◆ **Page text**:
The update() function checks for new data and starts the next conversion. In order to acheive maximum effective
sample rate, update() should be called at least as often as the HX711 sample rate; >10Hz@10SPS, >80Hz@80SPS.
If you have other time consuming code running (i.e. a graphical LCD), consider calling update() from an interrupt routine,
see example file "Read_1x_load_cell_interrupt_driven.ino".
This is an example sketch on how to use this library
*/
#include <HX711_ADC.h>
#if defined(ESP8266)|| defined(ESP32) || defined(AVR)
#include <EEPROM.h>
#endif
//pins:
const int HX711_dout = 2; //mcu > HX711 dout pin
const int HX711_sck = 18; //mcu > HX711 sck pin
//HX711 constructor:
HX711_ADC LoadCell(HX711_dout, HX711_sck);
const int calVal_eepromAdress = 0;
const int tareOffsetVal_eepromAdress = 4;
unsigned long t = 0;
void setup() {
Serial.begin(57600); delay(10);
Serial.println();
Serial.println("Starting...");
LoadCell.begin();
//LoadCell.setReverseOutput();
float calibrationValue; // calibration value (see example file "Calibration.ino")
calibrationValue = 696.0; // uncomment this if you want to set the calibration value in the sketch
#if defined(ESP8266)|| defined(ESP32)

◆ **Excerpted records**:
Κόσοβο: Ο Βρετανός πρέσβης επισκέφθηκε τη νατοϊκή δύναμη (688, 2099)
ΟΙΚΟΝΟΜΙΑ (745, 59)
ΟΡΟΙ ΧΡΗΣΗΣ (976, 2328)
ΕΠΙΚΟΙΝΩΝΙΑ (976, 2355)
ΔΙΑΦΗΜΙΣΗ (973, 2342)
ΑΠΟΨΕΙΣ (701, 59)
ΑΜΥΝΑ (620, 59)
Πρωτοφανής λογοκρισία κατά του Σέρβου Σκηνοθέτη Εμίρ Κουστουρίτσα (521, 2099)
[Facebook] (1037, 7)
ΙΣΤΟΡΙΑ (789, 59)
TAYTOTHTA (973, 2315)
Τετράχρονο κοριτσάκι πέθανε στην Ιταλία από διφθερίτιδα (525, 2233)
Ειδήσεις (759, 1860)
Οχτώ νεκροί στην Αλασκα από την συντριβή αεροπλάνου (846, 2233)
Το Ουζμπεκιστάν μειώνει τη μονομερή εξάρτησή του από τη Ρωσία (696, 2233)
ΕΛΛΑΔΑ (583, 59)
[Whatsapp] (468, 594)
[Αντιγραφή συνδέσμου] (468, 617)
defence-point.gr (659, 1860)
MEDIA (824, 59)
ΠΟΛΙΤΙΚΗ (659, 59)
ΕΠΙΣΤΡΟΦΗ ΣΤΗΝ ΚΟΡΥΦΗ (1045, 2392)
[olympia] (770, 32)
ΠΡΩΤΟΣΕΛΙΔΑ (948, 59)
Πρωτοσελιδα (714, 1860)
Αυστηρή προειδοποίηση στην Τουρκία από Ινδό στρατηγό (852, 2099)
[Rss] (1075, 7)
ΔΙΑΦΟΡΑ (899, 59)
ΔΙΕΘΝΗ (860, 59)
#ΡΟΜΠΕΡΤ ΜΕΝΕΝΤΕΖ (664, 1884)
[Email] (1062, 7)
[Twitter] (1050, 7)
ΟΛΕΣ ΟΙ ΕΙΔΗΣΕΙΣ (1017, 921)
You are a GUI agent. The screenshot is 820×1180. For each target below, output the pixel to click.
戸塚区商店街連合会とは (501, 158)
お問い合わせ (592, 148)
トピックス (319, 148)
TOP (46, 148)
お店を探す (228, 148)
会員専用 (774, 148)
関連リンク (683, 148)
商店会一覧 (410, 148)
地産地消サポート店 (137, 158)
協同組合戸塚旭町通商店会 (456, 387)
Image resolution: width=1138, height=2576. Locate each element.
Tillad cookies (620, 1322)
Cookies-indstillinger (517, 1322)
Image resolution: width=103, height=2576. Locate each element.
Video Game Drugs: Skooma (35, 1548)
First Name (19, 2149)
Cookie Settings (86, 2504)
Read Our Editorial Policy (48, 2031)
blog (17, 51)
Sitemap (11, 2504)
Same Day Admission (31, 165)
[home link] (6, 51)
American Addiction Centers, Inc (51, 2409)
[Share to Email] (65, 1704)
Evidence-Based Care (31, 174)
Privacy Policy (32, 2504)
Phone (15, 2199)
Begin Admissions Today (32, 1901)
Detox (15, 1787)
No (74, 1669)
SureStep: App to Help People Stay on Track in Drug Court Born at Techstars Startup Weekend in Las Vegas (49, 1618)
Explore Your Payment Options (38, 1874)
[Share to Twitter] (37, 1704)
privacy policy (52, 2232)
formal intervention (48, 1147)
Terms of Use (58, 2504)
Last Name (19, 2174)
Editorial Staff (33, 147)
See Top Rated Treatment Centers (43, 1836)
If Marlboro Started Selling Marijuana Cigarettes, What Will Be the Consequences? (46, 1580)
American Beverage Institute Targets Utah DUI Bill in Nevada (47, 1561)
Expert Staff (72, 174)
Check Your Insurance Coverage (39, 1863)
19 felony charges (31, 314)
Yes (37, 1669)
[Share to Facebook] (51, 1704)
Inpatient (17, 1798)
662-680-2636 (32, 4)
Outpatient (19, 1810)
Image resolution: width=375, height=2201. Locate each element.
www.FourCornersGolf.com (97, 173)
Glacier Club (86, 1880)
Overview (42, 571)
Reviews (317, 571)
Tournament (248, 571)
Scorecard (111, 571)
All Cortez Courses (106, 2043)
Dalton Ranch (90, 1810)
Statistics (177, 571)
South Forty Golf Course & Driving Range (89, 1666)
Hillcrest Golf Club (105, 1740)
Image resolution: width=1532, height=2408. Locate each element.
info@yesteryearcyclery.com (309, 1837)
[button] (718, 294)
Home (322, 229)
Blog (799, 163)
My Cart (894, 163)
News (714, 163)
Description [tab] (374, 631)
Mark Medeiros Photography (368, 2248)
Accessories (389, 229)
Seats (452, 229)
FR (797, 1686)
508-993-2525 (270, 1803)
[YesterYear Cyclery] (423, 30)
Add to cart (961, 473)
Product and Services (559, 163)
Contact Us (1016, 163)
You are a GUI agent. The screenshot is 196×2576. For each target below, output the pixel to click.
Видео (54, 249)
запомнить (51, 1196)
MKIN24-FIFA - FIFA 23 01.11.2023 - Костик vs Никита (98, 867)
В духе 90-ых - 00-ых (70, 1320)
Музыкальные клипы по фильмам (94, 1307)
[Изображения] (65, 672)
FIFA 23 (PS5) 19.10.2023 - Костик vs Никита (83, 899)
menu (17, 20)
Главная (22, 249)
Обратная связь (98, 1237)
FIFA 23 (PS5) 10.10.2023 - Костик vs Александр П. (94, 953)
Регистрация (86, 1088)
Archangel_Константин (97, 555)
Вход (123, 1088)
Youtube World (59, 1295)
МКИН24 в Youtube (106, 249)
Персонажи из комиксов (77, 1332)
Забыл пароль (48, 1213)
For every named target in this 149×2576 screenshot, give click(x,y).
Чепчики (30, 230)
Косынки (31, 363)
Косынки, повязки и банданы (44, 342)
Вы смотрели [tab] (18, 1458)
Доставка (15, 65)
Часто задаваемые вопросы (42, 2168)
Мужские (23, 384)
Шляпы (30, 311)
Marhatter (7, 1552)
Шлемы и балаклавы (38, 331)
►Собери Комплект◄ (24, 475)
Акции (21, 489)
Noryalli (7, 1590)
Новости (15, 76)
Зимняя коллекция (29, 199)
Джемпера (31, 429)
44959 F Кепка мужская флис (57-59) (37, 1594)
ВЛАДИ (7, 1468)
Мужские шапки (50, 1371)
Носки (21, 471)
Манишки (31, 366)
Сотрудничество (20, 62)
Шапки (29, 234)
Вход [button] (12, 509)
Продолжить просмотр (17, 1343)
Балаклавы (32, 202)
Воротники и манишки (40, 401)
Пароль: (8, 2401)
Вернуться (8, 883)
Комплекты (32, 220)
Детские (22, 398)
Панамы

◆ **Tasks**:
A. In the HX711 load cell sketch, which pin number is assigned to the HX711 sck pin?
B. Continue the HX711 load cell sketch from the line where it stops.

◆ **Responses for each task**:
A. Pin 18.

B.
EEPROM.begin(512);
#endif
//EEPROM.get(calVal_eepromAdress, calibrationValue); // uncomment this if you want to fetch the calibration value from eeprom
//restore the zero offset value from eeprom:
long tare_offset = 0;
EEPROM.get(tareOffsetVal_eepromAdress, tare_offset);
LoadCell.setTareOffset(tare_offset);
boolean _tare = false; //set this to false as the value has been resored from eeprom
unsigned long stabilizingtime = 2000; // preciscion right after power-up can be improved by adding a few seconds of stabilizing time
LoadCell.start(stabilizingtime, _tare);
if (LoadCell.getTareTimeoutFlag()) {
Serial.println("Timeout, check MCU>HX711 wiring and pin designations");
while (1);
}
else {
LoadCell.setCalFactor(calibrationValue); // set calibration value (float)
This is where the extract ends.